ACTION ITEM -
Locate the line that contains "Select the active" in the entries below, then repeat it and every following line through the line that contains "The width and height of the screenshot is (988, 555).", exactly, and no others.
+++ EXTRACTED INFORMATION +++
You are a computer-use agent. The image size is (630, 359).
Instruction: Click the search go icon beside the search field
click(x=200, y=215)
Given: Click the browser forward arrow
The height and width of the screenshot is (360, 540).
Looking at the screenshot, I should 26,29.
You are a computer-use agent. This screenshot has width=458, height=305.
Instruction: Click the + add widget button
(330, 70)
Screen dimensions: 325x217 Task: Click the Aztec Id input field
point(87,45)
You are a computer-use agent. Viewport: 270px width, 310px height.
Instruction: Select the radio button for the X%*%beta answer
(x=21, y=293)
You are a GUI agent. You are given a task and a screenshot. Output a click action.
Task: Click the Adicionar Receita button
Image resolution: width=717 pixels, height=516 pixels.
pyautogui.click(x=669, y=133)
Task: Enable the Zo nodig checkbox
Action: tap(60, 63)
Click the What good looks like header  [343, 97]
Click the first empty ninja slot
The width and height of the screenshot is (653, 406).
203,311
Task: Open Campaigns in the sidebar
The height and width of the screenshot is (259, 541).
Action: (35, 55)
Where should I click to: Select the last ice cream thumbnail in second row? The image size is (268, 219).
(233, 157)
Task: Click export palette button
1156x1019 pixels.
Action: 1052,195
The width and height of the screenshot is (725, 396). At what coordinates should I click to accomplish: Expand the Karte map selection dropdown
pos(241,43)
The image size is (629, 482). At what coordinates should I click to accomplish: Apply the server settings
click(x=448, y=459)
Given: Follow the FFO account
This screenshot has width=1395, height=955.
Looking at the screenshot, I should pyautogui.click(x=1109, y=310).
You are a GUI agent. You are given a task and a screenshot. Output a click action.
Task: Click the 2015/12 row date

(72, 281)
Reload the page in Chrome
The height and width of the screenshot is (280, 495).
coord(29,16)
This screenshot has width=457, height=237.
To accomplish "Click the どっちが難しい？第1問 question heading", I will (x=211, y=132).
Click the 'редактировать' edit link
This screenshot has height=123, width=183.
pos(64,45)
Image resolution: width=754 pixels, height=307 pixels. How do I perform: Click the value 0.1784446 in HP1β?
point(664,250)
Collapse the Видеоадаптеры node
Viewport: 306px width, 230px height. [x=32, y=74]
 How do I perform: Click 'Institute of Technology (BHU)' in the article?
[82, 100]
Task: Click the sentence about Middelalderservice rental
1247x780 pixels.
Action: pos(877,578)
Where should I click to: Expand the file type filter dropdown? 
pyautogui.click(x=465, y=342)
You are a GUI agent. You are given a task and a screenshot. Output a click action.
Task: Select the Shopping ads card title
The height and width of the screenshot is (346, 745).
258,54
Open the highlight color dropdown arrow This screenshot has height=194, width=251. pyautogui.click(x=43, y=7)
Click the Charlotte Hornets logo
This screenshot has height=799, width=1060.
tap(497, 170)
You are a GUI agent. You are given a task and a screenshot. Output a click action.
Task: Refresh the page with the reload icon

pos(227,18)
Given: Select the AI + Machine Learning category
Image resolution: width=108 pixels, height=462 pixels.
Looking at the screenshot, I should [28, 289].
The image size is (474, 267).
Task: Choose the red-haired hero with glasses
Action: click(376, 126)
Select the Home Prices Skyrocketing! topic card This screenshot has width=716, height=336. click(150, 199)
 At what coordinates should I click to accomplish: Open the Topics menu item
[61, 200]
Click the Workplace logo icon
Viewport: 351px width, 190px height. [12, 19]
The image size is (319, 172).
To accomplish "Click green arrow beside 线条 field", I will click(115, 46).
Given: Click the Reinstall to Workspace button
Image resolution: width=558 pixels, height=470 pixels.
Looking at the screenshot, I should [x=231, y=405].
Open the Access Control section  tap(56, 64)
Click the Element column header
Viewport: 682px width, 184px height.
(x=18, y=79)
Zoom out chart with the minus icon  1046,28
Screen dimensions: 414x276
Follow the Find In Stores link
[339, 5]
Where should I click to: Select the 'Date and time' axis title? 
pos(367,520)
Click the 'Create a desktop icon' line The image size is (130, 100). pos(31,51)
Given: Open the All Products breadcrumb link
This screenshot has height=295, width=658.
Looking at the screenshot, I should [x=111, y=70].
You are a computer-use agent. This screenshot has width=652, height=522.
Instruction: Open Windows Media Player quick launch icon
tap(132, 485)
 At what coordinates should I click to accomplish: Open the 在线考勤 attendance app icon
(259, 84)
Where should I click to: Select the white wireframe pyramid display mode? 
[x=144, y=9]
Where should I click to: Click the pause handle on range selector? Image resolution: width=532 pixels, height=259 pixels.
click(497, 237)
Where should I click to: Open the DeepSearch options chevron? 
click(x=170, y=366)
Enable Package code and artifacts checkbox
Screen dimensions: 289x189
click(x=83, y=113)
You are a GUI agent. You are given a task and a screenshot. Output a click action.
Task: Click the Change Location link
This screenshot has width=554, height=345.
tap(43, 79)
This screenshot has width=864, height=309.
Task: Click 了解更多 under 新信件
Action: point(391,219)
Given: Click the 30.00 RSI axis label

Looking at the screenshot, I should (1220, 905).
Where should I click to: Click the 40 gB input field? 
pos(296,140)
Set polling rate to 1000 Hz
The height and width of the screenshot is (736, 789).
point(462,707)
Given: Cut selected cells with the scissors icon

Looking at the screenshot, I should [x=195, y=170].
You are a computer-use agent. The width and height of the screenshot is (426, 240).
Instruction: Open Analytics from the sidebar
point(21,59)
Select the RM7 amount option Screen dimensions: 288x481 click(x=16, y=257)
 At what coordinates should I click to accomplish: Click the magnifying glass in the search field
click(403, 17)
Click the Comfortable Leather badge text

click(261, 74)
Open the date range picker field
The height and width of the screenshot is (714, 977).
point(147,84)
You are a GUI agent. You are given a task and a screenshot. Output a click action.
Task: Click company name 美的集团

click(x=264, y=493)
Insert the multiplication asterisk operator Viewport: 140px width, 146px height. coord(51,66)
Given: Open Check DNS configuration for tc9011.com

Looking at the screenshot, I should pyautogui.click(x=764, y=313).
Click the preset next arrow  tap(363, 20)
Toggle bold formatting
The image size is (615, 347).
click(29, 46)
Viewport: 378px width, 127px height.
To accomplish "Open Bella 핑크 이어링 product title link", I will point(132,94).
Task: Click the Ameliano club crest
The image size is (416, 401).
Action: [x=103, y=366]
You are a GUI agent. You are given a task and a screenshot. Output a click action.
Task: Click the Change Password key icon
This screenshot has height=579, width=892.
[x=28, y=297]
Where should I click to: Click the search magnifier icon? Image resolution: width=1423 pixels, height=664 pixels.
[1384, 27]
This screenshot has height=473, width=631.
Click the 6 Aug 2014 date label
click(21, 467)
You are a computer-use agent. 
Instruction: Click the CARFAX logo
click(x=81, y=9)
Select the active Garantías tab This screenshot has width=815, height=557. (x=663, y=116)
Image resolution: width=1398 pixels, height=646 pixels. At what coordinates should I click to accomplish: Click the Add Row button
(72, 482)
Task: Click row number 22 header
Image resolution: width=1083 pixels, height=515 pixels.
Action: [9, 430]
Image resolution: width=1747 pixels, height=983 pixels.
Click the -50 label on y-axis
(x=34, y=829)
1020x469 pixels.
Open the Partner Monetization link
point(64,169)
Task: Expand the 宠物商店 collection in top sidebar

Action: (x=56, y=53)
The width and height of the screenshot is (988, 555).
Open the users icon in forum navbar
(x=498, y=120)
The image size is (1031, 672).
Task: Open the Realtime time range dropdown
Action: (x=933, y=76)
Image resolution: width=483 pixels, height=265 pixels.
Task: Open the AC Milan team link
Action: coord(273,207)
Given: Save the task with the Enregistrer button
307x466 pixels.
+++
OUTPUT OF THE EXERCISE -
Select the active Garantías tab This screenshot has width=815, height=557. (x=663, y=116)
Image resolution: width=1398 pixels, height=646 pixels. At what coordinates should I click to accomplish: Click the Add Row button
(72, 482)
Task: Click row number 22 header
Image resolution: width=1083 pixels, height=515 pixels.
Action: [9, 430]
Image resolution: width=1747 pixels, height=983 pixels.
Click the -50 label on y-axis
(x=34, y=829)
1020x469 pixels.
Open the Partner Monetization link
point(64,169)
Task: Expand the 宠物商店 collection in top sidebar

Action: (x=56, y=53)
The width and height of the screenshot is (988, 555).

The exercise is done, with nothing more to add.